● DOCUMENT EXTRACT
- - - - -
We have a custom scheduler that is failing some atomic allocations
sometimes, and it was made pretty hard to discover by the fact that we more
or less drop the return code on the floor.  This is especially nasty, as
the ipvsadm -ln invocation shows the scheduler to be as we wish it were
instead of as it is.

This is an RFC because I have no idea what the best way to proceed with the
upd_dest invocation is.  I could clone all of the state and simply restore
it, but I figured one of you might have a better idea.

Alex Gartrell (4):
  ipvs: move ip_vs_trash_put_dest into its own function
  ipvs: drop dest_p from ip_vs_new_dest
  ipvs: check return value of add_dest
  ipvs: check return value of del_dest

 net/netfilter/ipvs/ip_vs_ctl.c | 106 +++++++++++++++++++++++++----------------
 1 file changed, 66 insertions(+), 40 deletions(-)
- - - - -
● PROBLEMS
• A. Give the titles of all the patches listed in the ipvs patch cover letter.
• B. Answer these questions from the ipvs patch cover letter:
(i) Which command shows the scheduler as the author wishes it were instead of as it is?
(ii) Which file does the series change?
(iii) How many insertions and deletions does the series make?
• C. Continue the ipvs patch cover letter from its final line.
The material after this point has nothing to do with the ipvs patch cover letter.

(Dataset rows)
- - - - -
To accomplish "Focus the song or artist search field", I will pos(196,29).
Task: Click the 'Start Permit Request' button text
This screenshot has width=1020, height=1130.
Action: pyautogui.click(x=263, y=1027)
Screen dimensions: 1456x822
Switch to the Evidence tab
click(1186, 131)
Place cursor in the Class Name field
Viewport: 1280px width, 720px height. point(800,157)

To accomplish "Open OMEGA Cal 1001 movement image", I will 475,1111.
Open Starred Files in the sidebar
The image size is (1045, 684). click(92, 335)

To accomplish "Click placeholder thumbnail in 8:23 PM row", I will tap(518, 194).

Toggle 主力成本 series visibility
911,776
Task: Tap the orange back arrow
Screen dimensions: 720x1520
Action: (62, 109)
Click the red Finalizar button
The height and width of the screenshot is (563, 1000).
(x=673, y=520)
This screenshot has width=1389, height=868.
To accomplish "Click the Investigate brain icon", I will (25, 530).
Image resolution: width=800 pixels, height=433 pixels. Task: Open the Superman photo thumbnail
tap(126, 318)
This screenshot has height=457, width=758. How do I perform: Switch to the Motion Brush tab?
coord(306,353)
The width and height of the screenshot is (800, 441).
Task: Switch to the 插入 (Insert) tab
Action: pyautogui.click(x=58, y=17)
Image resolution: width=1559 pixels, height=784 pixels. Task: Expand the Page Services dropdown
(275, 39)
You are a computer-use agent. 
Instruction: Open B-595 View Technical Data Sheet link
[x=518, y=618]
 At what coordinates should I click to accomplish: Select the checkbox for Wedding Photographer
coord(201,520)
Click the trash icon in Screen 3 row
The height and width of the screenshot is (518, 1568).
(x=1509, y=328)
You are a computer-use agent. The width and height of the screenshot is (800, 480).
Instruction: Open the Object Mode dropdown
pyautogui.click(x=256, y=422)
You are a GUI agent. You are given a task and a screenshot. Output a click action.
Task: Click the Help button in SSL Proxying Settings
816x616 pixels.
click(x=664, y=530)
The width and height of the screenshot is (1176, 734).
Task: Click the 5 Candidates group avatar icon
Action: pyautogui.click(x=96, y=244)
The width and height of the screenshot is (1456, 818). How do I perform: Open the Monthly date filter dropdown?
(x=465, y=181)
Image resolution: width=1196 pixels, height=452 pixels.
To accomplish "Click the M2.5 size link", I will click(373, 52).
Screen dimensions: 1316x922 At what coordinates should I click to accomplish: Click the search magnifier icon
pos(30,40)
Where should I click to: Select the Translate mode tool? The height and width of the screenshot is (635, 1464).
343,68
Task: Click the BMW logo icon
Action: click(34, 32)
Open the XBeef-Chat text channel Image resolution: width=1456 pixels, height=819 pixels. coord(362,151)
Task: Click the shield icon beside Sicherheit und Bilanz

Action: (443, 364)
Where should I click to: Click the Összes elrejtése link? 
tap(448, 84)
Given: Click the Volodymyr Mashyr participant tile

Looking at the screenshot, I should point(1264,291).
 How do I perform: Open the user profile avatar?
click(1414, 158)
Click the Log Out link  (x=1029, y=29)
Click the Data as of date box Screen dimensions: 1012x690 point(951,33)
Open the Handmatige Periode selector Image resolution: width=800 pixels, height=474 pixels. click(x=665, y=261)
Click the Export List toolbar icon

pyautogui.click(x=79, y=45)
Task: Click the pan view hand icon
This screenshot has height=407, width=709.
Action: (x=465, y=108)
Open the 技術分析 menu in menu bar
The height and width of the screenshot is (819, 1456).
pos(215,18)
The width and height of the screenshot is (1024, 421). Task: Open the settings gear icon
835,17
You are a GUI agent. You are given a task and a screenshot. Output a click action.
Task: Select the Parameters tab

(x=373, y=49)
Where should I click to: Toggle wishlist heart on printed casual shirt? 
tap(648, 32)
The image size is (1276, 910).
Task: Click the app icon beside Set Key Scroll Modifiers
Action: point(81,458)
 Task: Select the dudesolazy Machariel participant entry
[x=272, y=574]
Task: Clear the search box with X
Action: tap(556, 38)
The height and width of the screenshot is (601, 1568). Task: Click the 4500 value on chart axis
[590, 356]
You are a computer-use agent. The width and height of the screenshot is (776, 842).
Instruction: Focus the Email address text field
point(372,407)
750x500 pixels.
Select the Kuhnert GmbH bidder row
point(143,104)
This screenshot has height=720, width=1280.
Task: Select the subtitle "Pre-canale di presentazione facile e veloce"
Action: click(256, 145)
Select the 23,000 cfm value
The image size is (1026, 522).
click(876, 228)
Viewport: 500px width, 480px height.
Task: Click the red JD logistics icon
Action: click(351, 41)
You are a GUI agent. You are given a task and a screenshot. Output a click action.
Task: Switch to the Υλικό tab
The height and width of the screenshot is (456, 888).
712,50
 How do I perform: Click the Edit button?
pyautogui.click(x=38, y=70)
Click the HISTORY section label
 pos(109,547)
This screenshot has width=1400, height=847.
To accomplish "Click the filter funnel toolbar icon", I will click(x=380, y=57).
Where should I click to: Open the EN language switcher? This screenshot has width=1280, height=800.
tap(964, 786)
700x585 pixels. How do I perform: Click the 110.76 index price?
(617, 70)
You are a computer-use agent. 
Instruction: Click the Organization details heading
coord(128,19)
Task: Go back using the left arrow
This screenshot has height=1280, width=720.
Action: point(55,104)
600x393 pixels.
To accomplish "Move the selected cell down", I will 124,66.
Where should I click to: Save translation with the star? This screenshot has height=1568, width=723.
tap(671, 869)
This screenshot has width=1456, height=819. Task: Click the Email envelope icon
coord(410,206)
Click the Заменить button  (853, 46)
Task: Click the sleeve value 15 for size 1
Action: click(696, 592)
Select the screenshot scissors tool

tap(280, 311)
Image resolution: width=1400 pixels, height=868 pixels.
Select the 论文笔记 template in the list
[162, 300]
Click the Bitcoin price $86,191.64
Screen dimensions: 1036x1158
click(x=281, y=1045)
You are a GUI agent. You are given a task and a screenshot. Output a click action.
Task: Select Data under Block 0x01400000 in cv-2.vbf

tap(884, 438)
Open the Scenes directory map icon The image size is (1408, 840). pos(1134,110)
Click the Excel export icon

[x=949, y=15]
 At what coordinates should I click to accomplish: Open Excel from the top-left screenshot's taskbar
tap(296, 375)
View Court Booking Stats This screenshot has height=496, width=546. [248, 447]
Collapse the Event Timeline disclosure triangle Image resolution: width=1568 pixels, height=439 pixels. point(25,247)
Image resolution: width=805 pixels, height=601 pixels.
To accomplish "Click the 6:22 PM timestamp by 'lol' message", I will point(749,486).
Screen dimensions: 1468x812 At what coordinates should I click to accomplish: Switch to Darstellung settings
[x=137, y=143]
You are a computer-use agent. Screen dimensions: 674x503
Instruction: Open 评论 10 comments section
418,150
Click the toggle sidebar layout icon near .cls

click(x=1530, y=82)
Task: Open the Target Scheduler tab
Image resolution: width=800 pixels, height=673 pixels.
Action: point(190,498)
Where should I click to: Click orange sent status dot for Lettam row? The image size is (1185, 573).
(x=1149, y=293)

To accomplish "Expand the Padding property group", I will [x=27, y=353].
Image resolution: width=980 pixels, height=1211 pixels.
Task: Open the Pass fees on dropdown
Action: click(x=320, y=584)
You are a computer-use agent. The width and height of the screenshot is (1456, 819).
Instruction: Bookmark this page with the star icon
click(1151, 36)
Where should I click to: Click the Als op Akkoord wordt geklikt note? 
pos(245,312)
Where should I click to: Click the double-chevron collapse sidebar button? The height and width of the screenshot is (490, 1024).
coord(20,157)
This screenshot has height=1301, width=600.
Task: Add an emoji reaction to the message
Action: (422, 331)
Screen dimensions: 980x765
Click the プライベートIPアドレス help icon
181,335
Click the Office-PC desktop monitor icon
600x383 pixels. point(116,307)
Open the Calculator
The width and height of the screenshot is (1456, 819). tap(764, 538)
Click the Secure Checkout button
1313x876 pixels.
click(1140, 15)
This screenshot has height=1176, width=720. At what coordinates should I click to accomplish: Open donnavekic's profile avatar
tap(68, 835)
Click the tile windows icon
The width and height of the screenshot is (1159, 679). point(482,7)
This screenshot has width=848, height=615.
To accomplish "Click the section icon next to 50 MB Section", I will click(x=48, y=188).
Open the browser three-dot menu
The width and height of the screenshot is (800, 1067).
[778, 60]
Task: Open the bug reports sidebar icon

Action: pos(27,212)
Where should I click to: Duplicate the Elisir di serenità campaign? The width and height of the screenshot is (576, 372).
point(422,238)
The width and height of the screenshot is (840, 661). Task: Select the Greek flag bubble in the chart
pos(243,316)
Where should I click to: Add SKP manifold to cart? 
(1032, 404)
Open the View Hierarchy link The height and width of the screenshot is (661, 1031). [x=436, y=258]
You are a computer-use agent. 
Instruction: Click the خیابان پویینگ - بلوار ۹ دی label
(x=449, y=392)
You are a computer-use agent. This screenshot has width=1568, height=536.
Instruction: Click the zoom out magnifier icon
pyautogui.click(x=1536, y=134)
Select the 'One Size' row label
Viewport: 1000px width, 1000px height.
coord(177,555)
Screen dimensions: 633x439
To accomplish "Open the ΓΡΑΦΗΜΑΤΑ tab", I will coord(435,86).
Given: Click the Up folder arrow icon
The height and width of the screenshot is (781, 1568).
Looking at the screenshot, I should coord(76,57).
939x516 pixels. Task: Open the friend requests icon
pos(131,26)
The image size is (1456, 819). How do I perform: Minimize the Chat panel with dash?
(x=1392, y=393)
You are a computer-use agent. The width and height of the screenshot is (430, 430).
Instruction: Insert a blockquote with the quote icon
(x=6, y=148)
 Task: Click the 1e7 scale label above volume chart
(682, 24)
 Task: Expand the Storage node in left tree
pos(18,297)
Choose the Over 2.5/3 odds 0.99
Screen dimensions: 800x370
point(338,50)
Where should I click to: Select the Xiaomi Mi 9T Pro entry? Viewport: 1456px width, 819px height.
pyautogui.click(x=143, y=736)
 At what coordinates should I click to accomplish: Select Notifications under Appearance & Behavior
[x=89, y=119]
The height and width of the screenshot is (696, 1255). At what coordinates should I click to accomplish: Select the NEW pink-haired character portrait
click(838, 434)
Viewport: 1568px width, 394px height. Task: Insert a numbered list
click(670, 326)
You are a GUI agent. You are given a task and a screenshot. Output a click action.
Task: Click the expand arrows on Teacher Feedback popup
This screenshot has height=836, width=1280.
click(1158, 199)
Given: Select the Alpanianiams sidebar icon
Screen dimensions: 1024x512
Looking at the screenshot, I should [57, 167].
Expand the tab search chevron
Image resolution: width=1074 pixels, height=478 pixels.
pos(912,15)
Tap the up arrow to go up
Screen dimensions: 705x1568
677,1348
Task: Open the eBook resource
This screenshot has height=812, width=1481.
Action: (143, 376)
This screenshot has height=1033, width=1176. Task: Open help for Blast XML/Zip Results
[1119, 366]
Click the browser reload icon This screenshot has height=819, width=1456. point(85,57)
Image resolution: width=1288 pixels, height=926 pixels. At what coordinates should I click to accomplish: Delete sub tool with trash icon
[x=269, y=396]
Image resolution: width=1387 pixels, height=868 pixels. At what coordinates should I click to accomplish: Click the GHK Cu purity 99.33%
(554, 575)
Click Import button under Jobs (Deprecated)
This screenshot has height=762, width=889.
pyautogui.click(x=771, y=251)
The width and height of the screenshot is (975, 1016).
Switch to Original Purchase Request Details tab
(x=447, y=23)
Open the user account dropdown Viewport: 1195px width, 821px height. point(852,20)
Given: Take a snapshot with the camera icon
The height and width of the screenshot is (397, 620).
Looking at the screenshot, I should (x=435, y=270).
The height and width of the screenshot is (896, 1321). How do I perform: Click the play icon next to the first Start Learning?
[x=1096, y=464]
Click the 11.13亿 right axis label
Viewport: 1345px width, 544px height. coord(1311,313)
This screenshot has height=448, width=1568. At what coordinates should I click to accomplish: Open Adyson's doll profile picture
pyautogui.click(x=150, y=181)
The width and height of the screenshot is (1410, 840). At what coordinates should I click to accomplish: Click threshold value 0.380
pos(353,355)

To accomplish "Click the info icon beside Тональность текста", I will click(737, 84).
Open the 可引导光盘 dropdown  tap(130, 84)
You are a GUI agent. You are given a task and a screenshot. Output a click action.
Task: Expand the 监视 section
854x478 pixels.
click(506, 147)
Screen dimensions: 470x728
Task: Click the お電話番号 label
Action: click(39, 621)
- - - - -
● REPLIES
• A.
ipvs: move ip_vs_trash_put_dest into its own function
ipvs: drop dest_p from ip_vs_new_dest
ipvs: check return value of add_dest
ipvs: check return value of del_dest

• B.
(i) ipvsadm -ln
(ii) net/netfilter/ipvs/ip_vs_ctl.c
(iii) 66 insertions and 40 deletions

• C.
-- 
Alex Gartrell <agartrell@fb.com>


^ permalink raw reply	[flat|nested] 8+ messages in thread

* [RFC PATCH net-next 1/4] ipvs: move ip_vs_trash_put_dest into its own function
  2015-02-24  5:07 [RFC PATCH net-next 0/4] ipvs: check scheduler callback return values Alex Gartrell
@ 2015-02-24  5:07 ` Alex Gartrell
  2015-02-24  5:07 ` [RFC PATCH net-next 2/4] ipvs: drop dest_p from ip_vs_new_dest Alex Gartrell
                   ` (3 subsequent siblings)
  4 siblings, 0 replies; 8+ messages in thread
From: Alex Gartrell @ 2015-02-24  5:07 UTC (permalink / raw)
  To: wensong, horms, ja; +Cc: lvs-devel, kernel-team, Alex Gartrell

This corresponds better with ip_vs_trash_get_dest and we'll need to all it
directly if the scheduler add dest fails.

Signed-off-by: Alex Gartrell <agartrell@fb.com>
---
 net/netfilter/ipvs/ip_vs_ctl.c | 31 +++++++++++++++++++------------
 1 file changed, 19 insertions(+), 12 deletions(-)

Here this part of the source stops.